May 1, 2024

SLA Issues Emergency Suspension for O'Leary's Tavern in Troy

SLA Issues Emergency Suspension for O'Leary's Tavern in Troy

Albany, NY – The New York State Liquor Authority (SLA) summarily suspended the license of JPH820 Ltd., doing business as “O’Leary’s Tavern” at 2253 15th Street in Troy. The suspension was ordered by Chair Lily Fan and Commissioner Edgar De Leon at a special meeting of the Full Board on May 1st, 2024. Effective immediately, no alcohol may be sold or consumed on the premises.

Following complaints alleging underage drinking at O’Leary’s, on April 26, 2024 at approximately 10:45 p.m., SLA investigators entered the licensed premises and observed numerous patrons appearing to be underage. Shortly thereafter, members of Troy Police Department, New York State Department of Motor Vehicles and additional SLA investigators entered the business. The investigation team allegedly found dozens of patrons under the age of 21 despite the bar’s proclaimed policy of admitting only patrons over 21 after 10 p.m.  It is alleged that a total 41 minors, 7 of whom were 18 years old, admitted to drinking alcohol at O’Leary’s that night.

On April 30, 2024, the SLA charged O’Leary’s with 42 violations of the ABC Law, with 41 violations for selling to a minor and another for failure to supervise.   

Just five years ago, on April 11th, 2019, the prior licensee at this location, S Hughes & Son LTD, was summarily suspended related to similar conduct following a joint underage operation that allegedly found 29 minors drinking inside the establishment at the time. The sole principal on the license at the time was Shawn Hughes, father of Jacob Hughes, the current sole principal. 

“Despite the State Liquor Authority’s repeated attempts to keep a well-known business in operation, the owner of O’Learys, after multiple warnings and attempts to correct prior mistakes, blatantly ignored the SLA’s attempts to help this business follow the Alcoholic Beverage Control Law,” said Chair Lily Fan. “Not only did the licensee not attempt to correct previous mistakes despite multiple promises to do so, they proved that the business couldn’t comply with the law and violations only got worse.”

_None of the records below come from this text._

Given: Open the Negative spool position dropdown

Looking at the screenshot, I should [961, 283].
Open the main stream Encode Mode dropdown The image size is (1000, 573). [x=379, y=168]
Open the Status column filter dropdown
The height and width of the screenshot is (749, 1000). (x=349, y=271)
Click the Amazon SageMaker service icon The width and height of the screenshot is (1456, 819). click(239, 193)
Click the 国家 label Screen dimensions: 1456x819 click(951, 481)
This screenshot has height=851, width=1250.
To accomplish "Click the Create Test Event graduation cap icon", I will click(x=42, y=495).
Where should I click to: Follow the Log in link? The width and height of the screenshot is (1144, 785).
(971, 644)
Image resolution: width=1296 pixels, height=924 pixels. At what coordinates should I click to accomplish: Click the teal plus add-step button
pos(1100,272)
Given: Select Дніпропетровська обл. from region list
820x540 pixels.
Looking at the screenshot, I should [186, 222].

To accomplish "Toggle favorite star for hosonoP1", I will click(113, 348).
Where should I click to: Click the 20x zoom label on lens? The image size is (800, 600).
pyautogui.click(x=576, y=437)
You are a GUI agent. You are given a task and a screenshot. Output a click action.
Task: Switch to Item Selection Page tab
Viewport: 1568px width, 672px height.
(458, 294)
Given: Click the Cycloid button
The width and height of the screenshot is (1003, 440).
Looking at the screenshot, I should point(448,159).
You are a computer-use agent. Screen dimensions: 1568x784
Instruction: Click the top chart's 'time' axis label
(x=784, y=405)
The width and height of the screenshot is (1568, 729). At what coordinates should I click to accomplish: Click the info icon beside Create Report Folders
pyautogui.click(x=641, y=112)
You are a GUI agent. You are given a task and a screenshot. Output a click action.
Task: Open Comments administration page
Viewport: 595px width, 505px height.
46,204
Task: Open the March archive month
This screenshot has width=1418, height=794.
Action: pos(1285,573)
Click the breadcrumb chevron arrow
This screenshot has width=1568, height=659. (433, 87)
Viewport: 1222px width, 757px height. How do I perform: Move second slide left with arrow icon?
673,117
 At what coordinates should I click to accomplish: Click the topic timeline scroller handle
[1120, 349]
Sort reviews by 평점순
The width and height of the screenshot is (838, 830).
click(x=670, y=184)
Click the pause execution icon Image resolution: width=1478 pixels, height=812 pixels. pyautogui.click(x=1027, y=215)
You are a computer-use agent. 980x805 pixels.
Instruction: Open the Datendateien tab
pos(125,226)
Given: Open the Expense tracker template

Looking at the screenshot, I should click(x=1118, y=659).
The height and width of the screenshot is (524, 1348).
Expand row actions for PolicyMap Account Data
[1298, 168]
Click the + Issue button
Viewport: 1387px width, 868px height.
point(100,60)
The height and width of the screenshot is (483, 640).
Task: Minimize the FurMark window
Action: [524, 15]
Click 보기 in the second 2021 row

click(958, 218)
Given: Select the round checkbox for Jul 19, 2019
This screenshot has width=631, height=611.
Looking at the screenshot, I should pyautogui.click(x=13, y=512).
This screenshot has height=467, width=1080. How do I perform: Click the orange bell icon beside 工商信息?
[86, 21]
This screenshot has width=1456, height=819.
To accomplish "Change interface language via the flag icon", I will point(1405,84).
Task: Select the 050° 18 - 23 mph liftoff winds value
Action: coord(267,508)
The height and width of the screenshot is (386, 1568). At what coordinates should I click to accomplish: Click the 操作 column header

The State Administrative Procedure Act authorizes a state agency to summarily suspend a license when the agency finds that public health, safety, or welfare require emergency action. When the SLA summarily suspends a license, it also serves a Notice of Pleading alleging one or more disciplinary violations. In invoking a summary suspension, the SLA has deemed the alleged violation to be sufficiently serious upon initial review to warrant an immediate suspension. The SLA’s decision to summarily suspend a license is not a final determination on the merits of the case. The licensee is entitled to a prompt hearing before an Administrative Law Judge.